**EXERCISE INSTRUCTIONS:** For the entries below, print exactly the lines between the line holding "Subject (50, 735)" and the line holding "Team (513, 75)", inclusive, and nothing else.

**RECORDS FOR PROCESSING:**
********************

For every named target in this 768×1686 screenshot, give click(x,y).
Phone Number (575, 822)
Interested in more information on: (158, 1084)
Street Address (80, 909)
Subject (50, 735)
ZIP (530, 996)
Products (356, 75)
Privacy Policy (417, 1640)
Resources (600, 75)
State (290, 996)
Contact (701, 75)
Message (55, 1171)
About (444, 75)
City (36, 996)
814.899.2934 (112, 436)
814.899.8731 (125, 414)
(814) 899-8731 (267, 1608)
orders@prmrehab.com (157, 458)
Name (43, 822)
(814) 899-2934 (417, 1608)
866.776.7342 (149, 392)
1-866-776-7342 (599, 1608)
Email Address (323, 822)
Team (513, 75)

********************

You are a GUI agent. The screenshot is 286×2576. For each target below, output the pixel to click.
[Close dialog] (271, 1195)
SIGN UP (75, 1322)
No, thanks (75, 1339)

********************

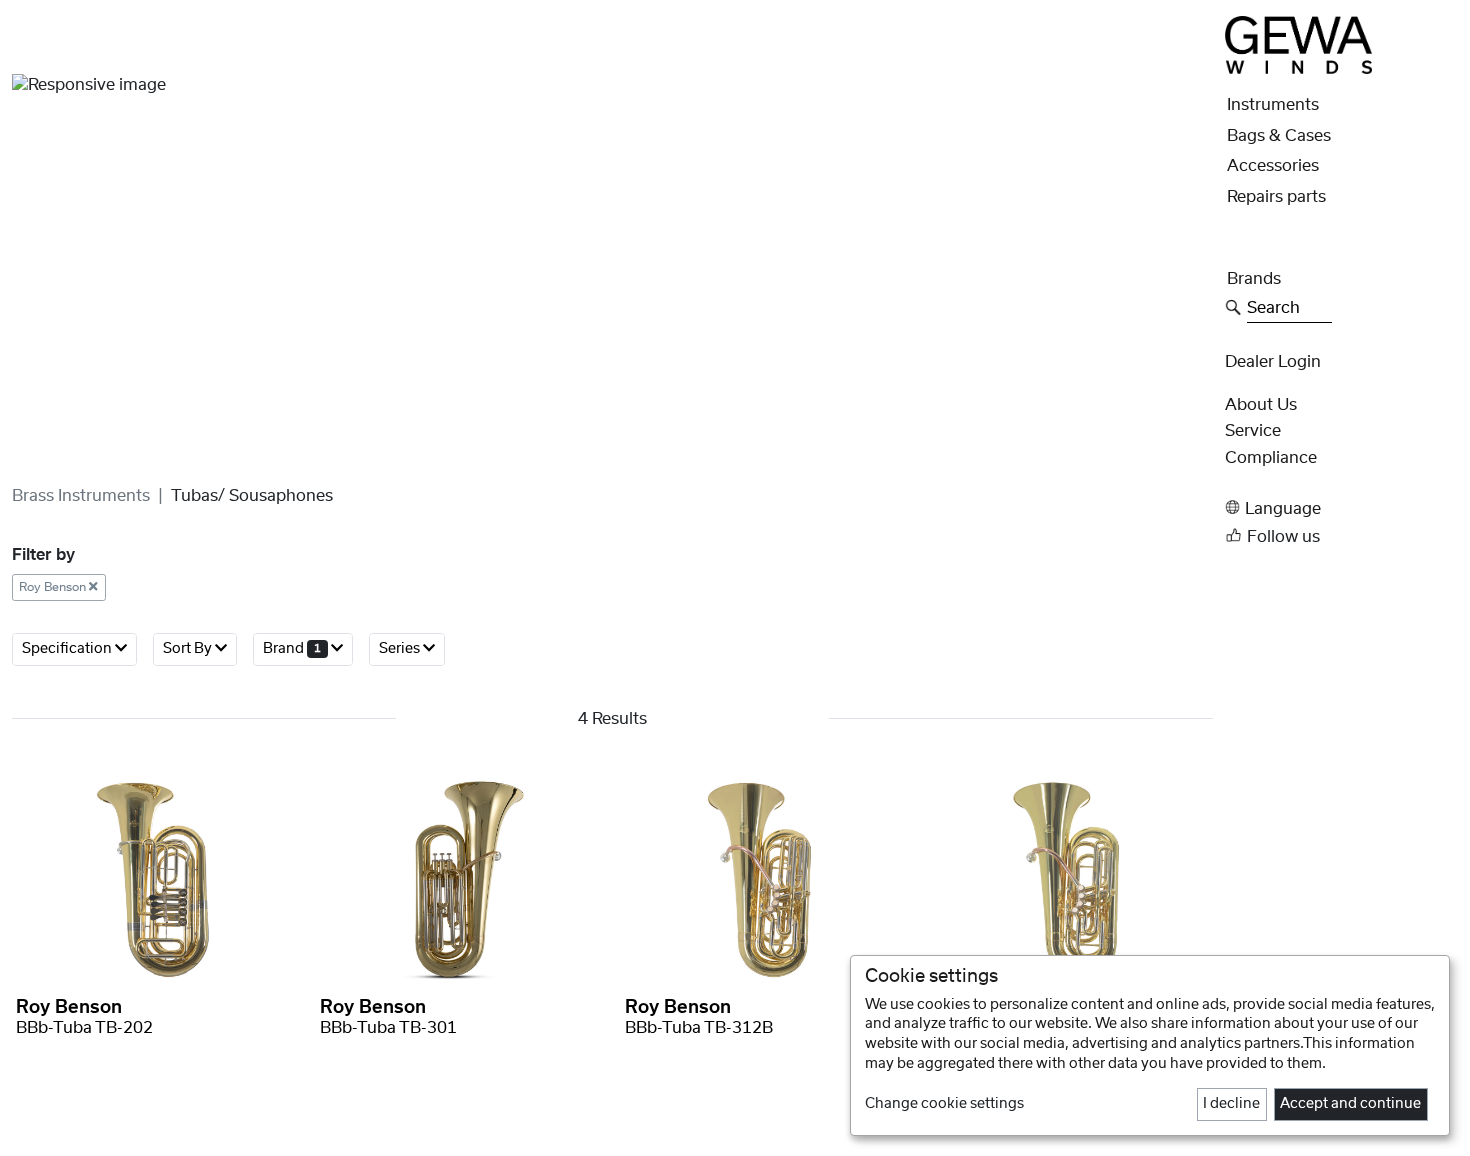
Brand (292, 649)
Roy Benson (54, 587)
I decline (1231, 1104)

********************

**WRITTEN SOLUTION:**
Subject (50, 735)
ZIP (530, 996)
Products (356, 75)
Privacy Policy (417, 1640)
Resources (600, 75)
State (290, 996)
Contact (701, 75)
Message (55, 1171)
About (444, 75)
City (36, 996)
814.899.2934 (112, 436)
814.899.8731 (125, 414)
(814) 899-8731 (267, 1608)
orders@prmrehab.com (157, 458)
Name (43, 822)
(814) 899-2934 (417, 1608)
866.776.7342 (149, 392)
1-866-776-7342 (599, 1608)
Email Address (323, 822)
Team (513, 75)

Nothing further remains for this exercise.